(Instructions to follow): Give every line from the entries that contains "agent".

--------

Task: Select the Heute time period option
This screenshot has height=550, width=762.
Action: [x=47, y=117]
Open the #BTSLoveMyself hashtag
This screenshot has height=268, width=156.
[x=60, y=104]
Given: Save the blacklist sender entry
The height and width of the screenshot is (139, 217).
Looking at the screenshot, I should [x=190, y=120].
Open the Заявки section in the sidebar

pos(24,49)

--------

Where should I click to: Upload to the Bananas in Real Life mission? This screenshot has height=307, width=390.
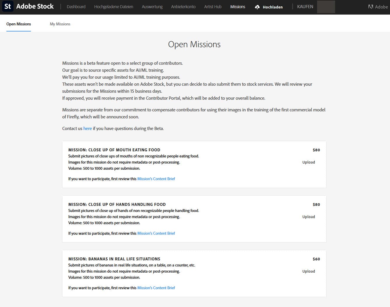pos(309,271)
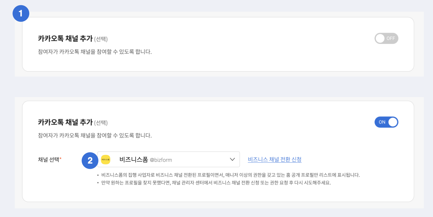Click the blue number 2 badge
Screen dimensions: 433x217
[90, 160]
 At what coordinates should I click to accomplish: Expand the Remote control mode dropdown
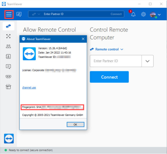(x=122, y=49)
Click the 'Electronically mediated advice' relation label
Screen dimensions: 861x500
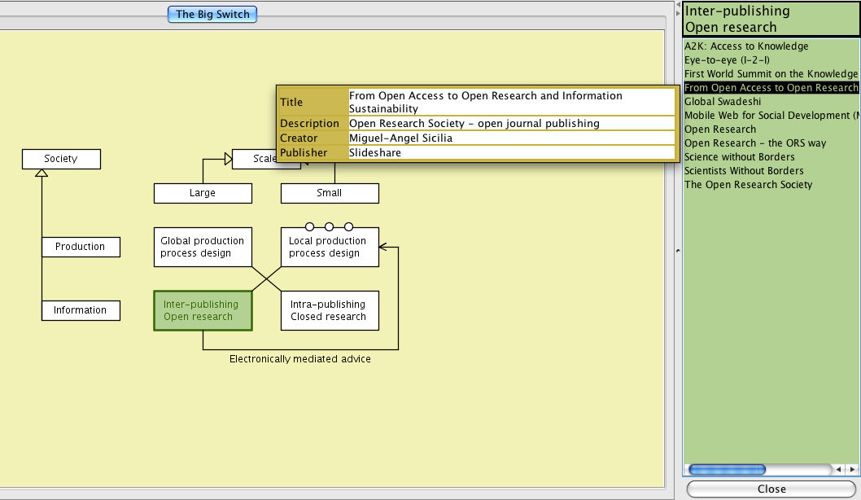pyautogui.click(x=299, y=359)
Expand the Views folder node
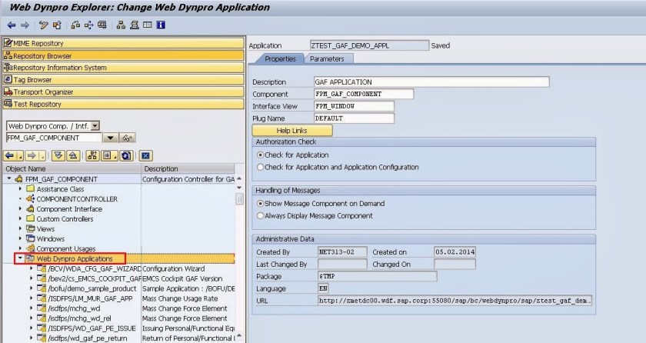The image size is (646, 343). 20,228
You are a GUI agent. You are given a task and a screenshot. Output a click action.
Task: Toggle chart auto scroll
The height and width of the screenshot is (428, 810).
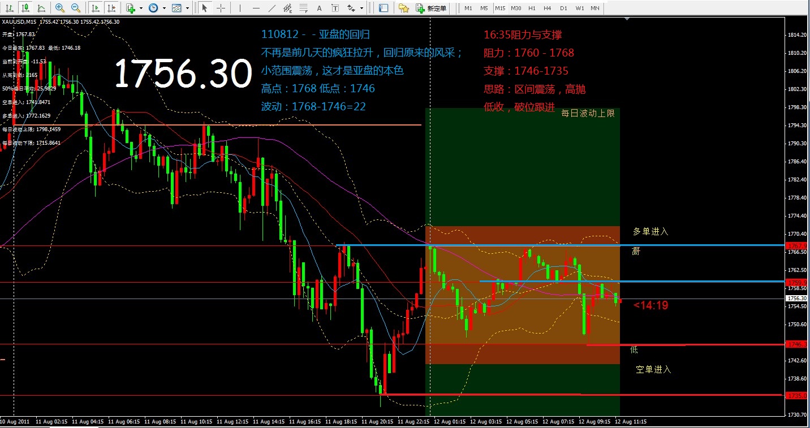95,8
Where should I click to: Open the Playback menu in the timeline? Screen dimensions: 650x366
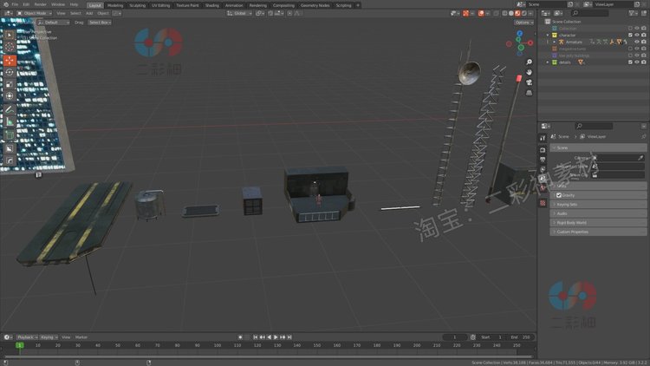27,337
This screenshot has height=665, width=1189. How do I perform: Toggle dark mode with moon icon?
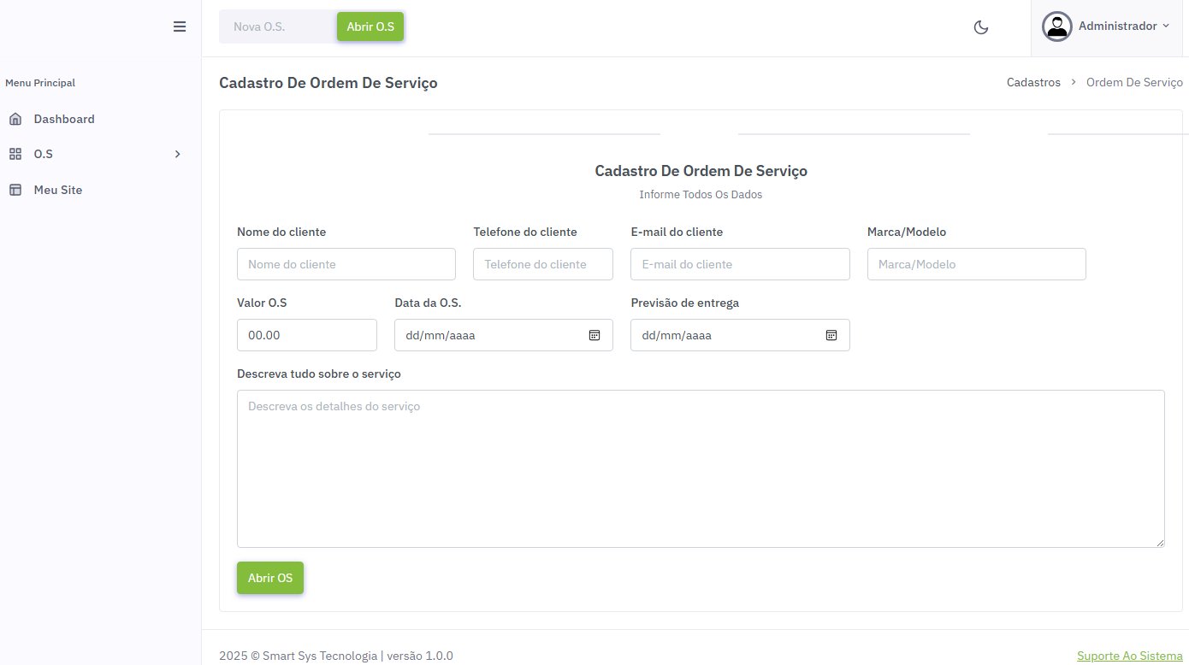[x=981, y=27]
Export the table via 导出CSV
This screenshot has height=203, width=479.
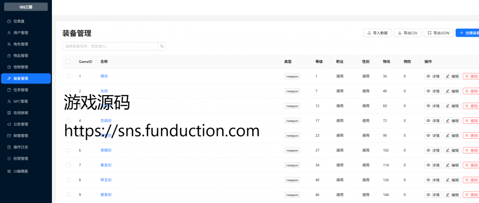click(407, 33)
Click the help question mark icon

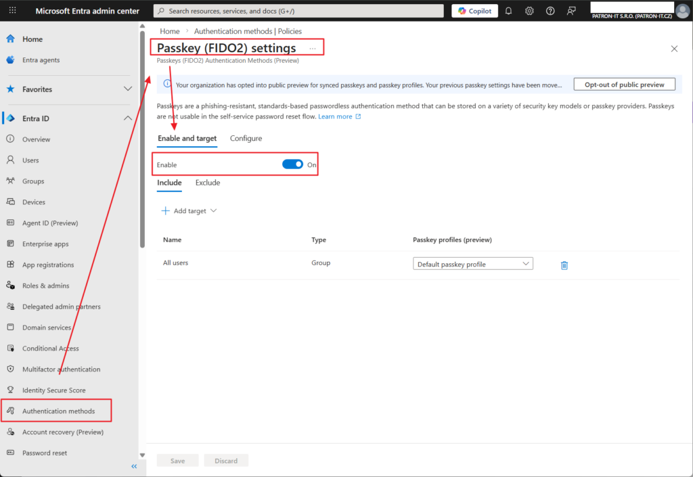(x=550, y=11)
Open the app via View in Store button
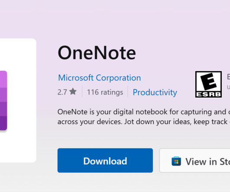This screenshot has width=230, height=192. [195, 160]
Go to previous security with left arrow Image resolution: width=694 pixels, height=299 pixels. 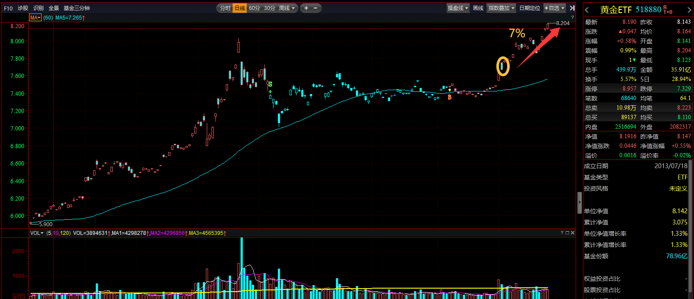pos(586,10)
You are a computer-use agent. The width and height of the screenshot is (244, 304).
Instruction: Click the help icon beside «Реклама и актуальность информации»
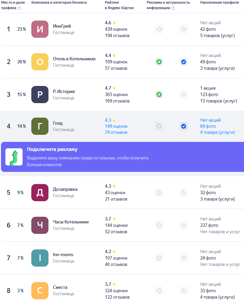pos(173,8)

--------

(Response):
You are a GUI agent. You are given a task and a screenshot. Output a click action.
You are a computer-use agent. The width and height of the screenshot is (244, 304).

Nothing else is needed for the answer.